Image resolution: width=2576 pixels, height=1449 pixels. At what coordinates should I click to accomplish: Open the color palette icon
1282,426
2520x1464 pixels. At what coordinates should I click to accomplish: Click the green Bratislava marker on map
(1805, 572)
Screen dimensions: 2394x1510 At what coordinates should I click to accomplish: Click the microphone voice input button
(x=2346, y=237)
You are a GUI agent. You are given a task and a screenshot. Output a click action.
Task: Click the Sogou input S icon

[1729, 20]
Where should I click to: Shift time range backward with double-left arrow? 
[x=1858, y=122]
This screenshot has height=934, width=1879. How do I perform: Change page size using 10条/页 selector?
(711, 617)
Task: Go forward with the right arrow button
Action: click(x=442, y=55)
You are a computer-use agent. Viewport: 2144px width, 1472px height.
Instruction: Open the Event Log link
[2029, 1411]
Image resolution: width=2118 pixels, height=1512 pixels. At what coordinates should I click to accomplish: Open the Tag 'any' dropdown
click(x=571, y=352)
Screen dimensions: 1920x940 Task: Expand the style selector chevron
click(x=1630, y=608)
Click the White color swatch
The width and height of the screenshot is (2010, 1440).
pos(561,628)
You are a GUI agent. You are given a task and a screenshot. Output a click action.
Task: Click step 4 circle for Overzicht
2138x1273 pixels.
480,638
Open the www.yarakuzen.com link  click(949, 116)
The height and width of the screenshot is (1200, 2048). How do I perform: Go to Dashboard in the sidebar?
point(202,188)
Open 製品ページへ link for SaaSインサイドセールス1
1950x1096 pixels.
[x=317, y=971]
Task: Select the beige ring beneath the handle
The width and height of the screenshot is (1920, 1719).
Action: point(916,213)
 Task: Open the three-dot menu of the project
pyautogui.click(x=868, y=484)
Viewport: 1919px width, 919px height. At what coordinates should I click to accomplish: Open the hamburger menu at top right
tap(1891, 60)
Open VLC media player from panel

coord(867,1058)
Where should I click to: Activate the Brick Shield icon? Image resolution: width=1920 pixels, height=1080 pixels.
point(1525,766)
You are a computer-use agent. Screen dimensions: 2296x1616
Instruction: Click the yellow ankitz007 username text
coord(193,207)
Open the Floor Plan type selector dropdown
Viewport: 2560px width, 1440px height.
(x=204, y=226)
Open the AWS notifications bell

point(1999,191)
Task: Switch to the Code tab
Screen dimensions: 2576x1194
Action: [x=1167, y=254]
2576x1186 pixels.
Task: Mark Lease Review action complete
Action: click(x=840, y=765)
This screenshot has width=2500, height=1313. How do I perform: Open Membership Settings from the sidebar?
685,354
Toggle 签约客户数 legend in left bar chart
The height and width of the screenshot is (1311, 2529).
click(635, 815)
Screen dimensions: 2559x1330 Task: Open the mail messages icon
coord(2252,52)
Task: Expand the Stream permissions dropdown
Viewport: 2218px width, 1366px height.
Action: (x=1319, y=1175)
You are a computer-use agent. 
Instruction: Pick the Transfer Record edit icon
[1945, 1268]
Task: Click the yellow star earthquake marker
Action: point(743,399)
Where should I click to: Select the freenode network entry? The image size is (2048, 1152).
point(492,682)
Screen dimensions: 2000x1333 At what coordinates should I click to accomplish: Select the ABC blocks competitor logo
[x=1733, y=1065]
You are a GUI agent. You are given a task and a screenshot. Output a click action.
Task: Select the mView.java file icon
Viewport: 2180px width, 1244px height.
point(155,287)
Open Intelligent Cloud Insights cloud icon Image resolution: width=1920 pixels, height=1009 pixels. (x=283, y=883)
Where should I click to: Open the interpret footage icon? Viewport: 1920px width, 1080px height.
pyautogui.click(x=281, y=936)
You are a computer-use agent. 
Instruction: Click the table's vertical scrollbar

*Task objective*.
Exactly as written, return every line of the material.

*Task solution*.
Image resolution: width=2576 pixels, height=1449 pixels. At what coordinates should I click to accomplish: Open the color palette icon
1282,426
2520x1464 pixels. At what coordinates should I click to accomplish: Click the green Bratislava marker on map
(1805, 572)
Screen dimensions: 2394x1510 At what coordinates should I click to accomplish: Click the microphone voice input button
(x=2346, y=237)
You are a GUI agent. You are given a task and a screenshot. Output a click action.
Task: Click the Sogou input S icon

[1729, 20]
Where should I click to: Shift time range backward with double-left arrow? 
[x=1858, y=122]
This screenshot has height=934, width=1879. How do I perform: Change page size using 10条/页 selector?
(711, 617)
Task: Go forward with the right arrow button
Action: click(x=442, y=55)
You are a computer-use agent. Viewport: 2144px width, 1472px height.
Instruction: Open the Event Log link
[2029, 1411]
Image resolution: width=2118 pixels, height=1512 pixels. At what coordinates should I click to accomplish: Open the Tag 'any' dropdown
click(x=571, y=352)
Screen dimensions: 1920x940 Task: Expand the style selector chevron
click(x=1630, y=608)
Click the White color swatch
The width and height of the screenshot is (2010, 1440).
pos(561,628)
You are a GUI agent. You are given a task and a screenshot. Output a click action.
Task: Click step 4 circle for Overzicht
2138x1273 pixels.
480,638
Open the www.yarakuzen.com link  click(949, 116)
The height and width of the screenshot is (1200, 2048). How do I perform: Go to Dashboard in the sidebar?
point(202,188)
Open 製品ページへ link for SaaSインサイドセールス1
1950x1096 pixels.
[x=317, y=971]
Task: Select the beige ring beneath the handle
The width and height of the screenshot is (1920, 1719).
Action: point(916,213)
 Task: Open the three-dot menu of the project
pyautogui.click(x=868, y=484)
Viewport: 1919px width, 919px height. At what coordinates should I click to accomplish: Open the hamburger menu at top right
tap(1891, 60)
Open VLC media player from panel

coord(867,1058)
Where should I click to: Activate the Brick Shield icon? Image resolution: width=1920 pixels, height=1080 pixels.
point(1525,766)
You are a computer-use agent. Screen dimensions: 2296x1616
Instruction: Click the yellow ankitz007 username text
coord(193,207)
Open the Floor Plan type selector dropdown
Viewport: 2560px width, 1440px height.
(x=204, y=226)
Open the AWS notifications bell

point(1999,191)
Task: Switch to the Code tab
Screen dimensions: 2576x1194
Action: [x=1167, y=254]
2576x1186 pixels.
Task: Mark Lease Review action complete
Action: click(x=840, y=765)
This screenshot has width=2500, height=1313. How do I perform: Open Membership Settings from the sidebar?
685,354
Toggle 签约客户数 legend in left bar chart
The height and width of the screenshot is (1311, 2529).
click(635, 815)
Screen dimensions: 2559x1330 Task: Open the mail messages icon
coord(2252,52)
Task: Expand the Stream permissions dropdown
Viewport: 2218px width, 1366px height.
Action: (x=1319, y=1175)
You are a computer-use agent. 
Instruction: Pick the Transfer Record edit icon
[1945, 1268]
Task: Click the yellow star earthquake marker
Action: point(743,399)
Where should I click to: Select the freenode network entry? The image size is (2048, 1152).
point(492,682)
Screen dimensions: 2000x1333 At what coordinates should I click to accomplish: Select the ABC blocks competitor logo
[x=1733, y=1065]
You are a GUI agent. You are given a task and a screenshot. Output a click action.
Task: Select the mView.java file icon
Viewport: 2180px width, 1244px height.
point(155,287)
Open Intelligent Cloud Insights cloud icon Image resolution: width=1920 pixels, height=1009 pixels. (x=283, y=883)
Where should I click to: Open the interpret footage icon? Viewport: 1920px width, 1080px height.
pyautogui.click(x=281, y=936)
You are a computer-use agent. 
Instruction: Click the table's vertical scrollbar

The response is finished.